En la Iglesia se realiza la comunión de los hombres con Dios.

La Iglesia es la Esposa de Cristo. “María nos precede a todos en la santidad que es el misterio de la Iglesia como la <<Esposa sin marcha ni arruga>>. Por eso <<la dimensión mariana de la Iglesia precede a su dimensión petrina>>”.

 

3. La Iglesia, Sacramento universal de salvación:

“La palabra griega mysterion ha sido traducida al latín por dos términos: mysterium y sacramentum. En la interpretación posterior, el término <<sacramentum>> expresa mejor el signo visible de la realidad oculta de la salvación, indicada por el término mysterium. Cristo es Él mismo el Misterio de la salvación (…). La obra salvífica de su humanidad santa y santificante es el sacramento de la salvación que se manifiesta y actúa en los sacramentos de la Iglesia (que las Iglesias de Oriente llaman también <<los Santos Misterios>>). Los siete sacramentos son los signos y los instrumentos mediante los cuales el Espíritu Santo distribuye la gracia de Cristo, que es la Cabeza, en la Iglesia que es su Cuerpo. La Iglesia contiene, por tanto, y comunica la gracia invisible que ella significa. En este sentido analógico es ella llamada <<sacramento>>”.

 

“La Iglesia es en Cristo como un sacramento o signo e instrumento de la unión íntima con Dios y de la unidad de todo el género humano” (Conc.

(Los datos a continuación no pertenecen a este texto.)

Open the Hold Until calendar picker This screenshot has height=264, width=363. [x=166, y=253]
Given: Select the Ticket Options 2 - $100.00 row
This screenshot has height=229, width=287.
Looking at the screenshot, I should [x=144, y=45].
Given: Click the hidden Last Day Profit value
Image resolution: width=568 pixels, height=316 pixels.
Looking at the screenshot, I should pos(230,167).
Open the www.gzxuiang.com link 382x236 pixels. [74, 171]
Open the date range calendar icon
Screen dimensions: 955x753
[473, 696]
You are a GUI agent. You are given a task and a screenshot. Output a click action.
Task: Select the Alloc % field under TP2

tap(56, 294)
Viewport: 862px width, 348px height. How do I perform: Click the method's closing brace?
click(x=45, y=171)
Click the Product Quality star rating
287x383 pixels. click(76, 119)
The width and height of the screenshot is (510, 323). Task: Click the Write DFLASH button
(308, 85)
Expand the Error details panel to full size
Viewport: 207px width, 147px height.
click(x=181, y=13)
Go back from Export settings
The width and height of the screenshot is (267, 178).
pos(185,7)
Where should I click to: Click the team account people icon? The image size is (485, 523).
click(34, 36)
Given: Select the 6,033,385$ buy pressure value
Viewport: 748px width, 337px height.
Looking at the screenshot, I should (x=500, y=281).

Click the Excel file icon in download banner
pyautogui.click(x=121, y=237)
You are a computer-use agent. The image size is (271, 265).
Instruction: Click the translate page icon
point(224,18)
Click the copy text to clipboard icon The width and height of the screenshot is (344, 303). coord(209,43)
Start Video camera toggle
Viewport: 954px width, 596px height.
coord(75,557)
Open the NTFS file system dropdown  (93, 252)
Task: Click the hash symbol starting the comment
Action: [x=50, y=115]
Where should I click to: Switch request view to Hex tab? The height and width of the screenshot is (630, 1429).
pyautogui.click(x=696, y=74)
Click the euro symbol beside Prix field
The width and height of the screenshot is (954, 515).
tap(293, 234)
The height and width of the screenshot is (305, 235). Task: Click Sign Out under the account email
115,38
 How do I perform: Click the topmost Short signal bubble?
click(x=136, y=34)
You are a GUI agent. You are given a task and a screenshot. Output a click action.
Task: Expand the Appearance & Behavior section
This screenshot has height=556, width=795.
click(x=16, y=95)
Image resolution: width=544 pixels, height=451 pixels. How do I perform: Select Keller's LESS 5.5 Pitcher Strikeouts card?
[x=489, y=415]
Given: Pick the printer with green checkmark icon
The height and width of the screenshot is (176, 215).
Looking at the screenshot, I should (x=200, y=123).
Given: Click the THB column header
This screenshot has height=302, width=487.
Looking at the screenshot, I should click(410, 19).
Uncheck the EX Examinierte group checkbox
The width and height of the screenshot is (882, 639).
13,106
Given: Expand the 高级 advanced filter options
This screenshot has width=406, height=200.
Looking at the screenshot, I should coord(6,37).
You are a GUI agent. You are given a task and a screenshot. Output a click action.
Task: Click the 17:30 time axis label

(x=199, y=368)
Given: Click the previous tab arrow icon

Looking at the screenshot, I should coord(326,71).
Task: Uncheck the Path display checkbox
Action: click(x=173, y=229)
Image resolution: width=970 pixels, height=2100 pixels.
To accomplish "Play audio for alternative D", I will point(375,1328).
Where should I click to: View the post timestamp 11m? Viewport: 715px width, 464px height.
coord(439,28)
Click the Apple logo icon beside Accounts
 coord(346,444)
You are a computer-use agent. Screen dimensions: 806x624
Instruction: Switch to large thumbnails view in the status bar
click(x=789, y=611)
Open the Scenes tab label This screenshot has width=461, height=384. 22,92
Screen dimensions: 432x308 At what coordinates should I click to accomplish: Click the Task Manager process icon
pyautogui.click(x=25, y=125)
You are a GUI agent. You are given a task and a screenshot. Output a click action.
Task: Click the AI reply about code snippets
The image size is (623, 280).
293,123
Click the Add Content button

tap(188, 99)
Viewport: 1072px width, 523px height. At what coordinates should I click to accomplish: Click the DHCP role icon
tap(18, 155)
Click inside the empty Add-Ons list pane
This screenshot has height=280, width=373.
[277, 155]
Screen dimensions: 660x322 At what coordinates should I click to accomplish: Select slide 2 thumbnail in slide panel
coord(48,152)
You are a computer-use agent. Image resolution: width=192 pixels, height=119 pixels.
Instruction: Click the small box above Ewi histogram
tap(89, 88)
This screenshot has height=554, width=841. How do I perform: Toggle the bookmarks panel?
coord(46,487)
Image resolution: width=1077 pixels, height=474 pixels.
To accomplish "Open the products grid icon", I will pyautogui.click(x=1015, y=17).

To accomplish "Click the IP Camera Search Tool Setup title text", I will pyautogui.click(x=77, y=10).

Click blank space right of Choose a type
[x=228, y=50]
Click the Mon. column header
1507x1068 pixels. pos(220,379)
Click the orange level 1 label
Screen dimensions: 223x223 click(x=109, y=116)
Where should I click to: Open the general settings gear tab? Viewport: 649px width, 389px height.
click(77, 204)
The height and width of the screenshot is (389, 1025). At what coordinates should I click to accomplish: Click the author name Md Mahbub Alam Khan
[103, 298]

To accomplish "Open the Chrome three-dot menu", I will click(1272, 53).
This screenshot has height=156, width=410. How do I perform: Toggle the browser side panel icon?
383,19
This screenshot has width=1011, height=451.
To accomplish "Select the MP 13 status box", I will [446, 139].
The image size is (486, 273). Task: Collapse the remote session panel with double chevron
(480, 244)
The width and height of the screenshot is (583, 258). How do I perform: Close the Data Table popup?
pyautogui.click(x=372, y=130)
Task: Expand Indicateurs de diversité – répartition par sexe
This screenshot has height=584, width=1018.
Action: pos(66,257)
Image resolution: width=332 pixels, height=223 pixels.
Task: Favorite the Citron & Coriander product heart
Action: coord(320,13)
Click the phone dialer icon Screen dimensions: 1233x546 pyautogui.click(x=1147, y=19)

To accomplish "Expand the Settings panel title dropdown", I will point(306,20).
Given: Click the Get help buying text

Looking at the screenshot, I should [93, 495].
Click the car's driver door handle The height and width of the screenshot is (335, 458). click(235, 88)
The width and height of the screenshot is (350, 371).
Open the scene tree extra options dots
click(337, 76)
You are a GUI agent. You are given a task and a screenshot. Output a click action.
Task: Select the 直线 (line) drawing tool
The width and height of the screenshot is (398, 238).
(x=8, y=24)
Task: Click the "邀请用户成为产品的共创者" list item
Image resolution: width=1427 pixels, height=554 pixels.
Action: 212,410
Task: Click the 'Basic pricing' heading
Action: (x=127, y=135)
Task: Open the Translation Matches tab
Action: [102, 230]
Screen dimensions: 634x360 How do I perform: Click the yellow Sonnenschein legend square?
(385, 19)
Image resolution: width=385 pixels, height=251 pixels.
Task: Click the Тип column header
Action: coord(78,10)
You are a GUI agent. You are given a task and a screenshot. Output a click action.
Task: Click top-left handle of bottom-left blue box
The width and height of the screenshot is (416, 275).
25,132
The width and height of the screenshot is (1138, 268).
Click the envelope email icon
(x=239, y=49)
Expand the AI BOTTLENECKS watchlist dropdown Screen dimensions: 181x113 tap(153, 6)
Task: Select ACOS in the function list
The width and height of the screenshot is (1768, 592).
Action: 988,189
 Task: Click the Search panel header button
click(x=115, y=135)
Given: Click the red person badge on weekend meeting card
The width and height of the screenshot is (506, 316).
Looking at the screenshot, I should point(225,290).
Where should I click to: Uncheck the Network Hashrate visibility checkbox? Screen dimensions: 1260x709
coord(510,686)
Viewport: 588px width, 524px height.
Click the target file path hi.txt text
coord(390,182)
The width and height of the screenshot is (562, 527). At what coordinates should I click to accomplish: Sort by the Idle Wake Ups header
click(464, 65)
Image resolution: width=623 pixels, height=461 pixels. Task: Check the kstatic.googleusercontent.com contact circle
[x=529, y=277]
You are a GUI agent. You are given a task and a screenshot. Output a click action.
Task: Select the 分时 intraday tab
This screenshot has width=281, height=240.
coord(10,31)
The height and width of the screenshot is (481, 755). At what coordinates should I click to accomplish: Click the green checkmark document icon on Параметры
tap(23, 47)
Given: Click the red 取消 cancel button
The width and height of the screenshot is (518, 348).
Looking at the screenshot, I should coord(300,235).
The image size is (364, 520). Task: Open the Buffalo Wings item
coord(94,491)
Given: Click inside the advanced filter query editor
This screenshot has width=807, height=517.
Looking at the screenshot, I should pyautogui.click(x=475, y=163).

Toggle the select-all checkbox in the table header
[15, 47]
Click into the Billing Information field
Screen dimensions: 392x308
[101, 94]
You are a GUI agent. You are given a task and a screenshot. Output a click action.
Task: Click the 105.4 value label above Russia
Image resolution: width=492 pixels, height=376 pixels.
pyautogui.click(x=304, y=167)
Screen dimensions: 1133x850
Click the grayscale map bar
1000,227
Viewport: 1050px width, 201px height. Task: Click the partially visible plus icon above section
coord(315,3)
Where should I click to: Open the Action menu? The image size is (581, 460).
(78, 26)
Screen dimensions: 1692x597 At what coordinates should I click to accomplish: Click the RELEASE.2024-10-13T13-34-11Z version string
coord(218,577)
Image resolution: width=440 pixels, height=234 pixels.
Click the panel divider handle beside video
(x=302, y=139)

Vat. II Lumen gentium, 1).

 

La Iglesia reúne hombres “de toda nación, raza, pueblo y lengua” (Ap 7, 9). “La Iglesia es signo e instrumento de la plena realización de esta unidad que aún está por venir”.

 

“Como sacramento, la Iglesia es instrumento de Cristo” para la redención universal. “”Ella es el proyecto visible del amor de Dios hacia la humanidad, que quiere que todo el género humano forme un único Pueblo de Dios, se una en un único Cuerpo de Cristo, se coedifique en un único templo del Espíritu Santo”.

RESUMEN:

 

1. “La palabra Iglesia significa convocación. Designa la asamblea de aquellos a quienes convoca la palabra de Dios para formar el pueblo de Dios y que, alimentados con el Cuerpo de Cristo, se convierten ellos mismos en Cuerpo de Cristo”.

 

2. La Iglesia está “prefigurada en la creación, preparada en al Antigua Alianza, fundada por las palabras y las obras de Jesucristo, realizada por su cruz redendora y su Resurrección, se manifiesta como misterio de salvación por la efusión del Espíritu Santo. Quedará consumada en la gloria del cielo como asamblea de todos los redimidos de la tierra”.

 

3. “La Iglesia es a la vez visible y espiritual, sociedad jerárquica y cuerpo místico de Cristo. Es una, formada por un doble elemento humano y divino. Ahí está su Misterio que sólo la fe puede aceptar”.

 

4. “La Iglesia es, en este mundo, el sacramento de la salvación, el signo y el instrumento de la comunión con Dios y entre los hombres”.